駿人と優人のやり取りに翔太が割って入った。
「とりあえずさ、まずは先に行ってみよう。興津だってまだかなり先だし、途中で昼メシくらい食うだろ?」
「それもそうだな。それに……」
ピリッと空気が張り詰めたのがわかる。
駿人も優人も街道の先をジッと見つめたままだ。
「……駿河国で待つ、って? そう言っていたんだろ?」
二人の顔つきが変わった。
一瞬、瞳孔が細くなったようにみえたのは、気のせいだろうか?
「う、うん……あの黒狼は、た、確かにそういった」
「だったらやっぱり先に行かないと、だな」
「ああ。
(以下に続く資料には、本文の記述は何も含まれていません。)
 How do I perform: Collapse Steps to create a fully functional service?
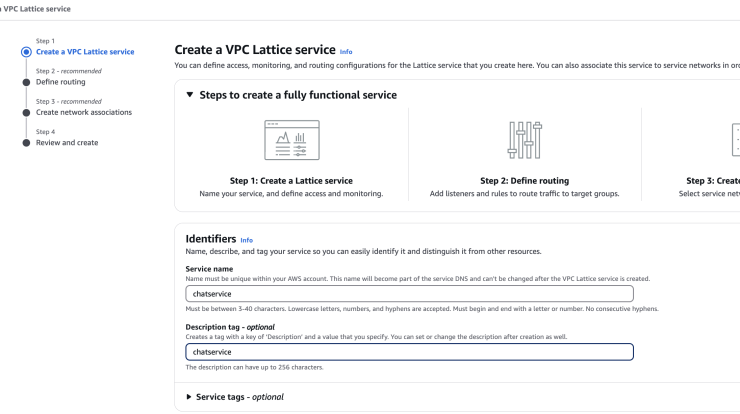pos(190,95)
縁も翔太も、ここから先は油断するなよ? もう駿河国に入っているんだからな」
駿人も優人も警戒心をあらわにしていた。
それはそうだろう、と縁は思う。
駿河国のどこで待つつもりでいるのか、それを言わなかった黒狼が、この沼津で襲ってこないとは限らないんだから。
「じゅ、呪符、たくさん作ったから、だ、大丈夫だよ」
少しでも気分を緩めてほしくて、縁は真っ先に歩き出した。
海が近いせいか、風に潮の香りが混じって感じる。
翔太の希望で街道をそれて海岸沿いの松林に沿った道を進んだ。
出身が海の近くだから、海をみるとホッとするらしい。
縁は翔太と違って山育ちだから、海は珍しくて目を奪われる。
「日が昇り始めたなぁ」
翔太は立ち止まって水平線に顔を出し始めた太陽を眺めている。
縁も釣られて足をとめた。
「こ、こんなふうに日の出を眺めるのは……ひ、久しぶりだ」
「俺も。なんかありがたいよな。初日の出のイメージが強いからかな?」
柏手を打って拝んでいる翔太の姿に、縁は思わず笑ってしまった。
「笑うなよ。拝んでおきたいじゃん? 必勝祈願っていうか……さ」
「そ、そうだね」
縁も翔太の隣で柏手を打って太陽を拝んだ。
(駿人と優人が黒狼に勝てますように……)
いつの間にかだいぶ先に進んでいる駿人と優人が、早くこいと呼んでいる。
「神頼みなんてさ、不確かで意味なんてないような気もするけど……」
それでも最後の瞬間にどちらにも転びそうな状況だったとき、神頼みをしたことで軍配がこちらに上がるかもしれない。
翔太はそう言って、少し恥ずかしそうな表情で笑った。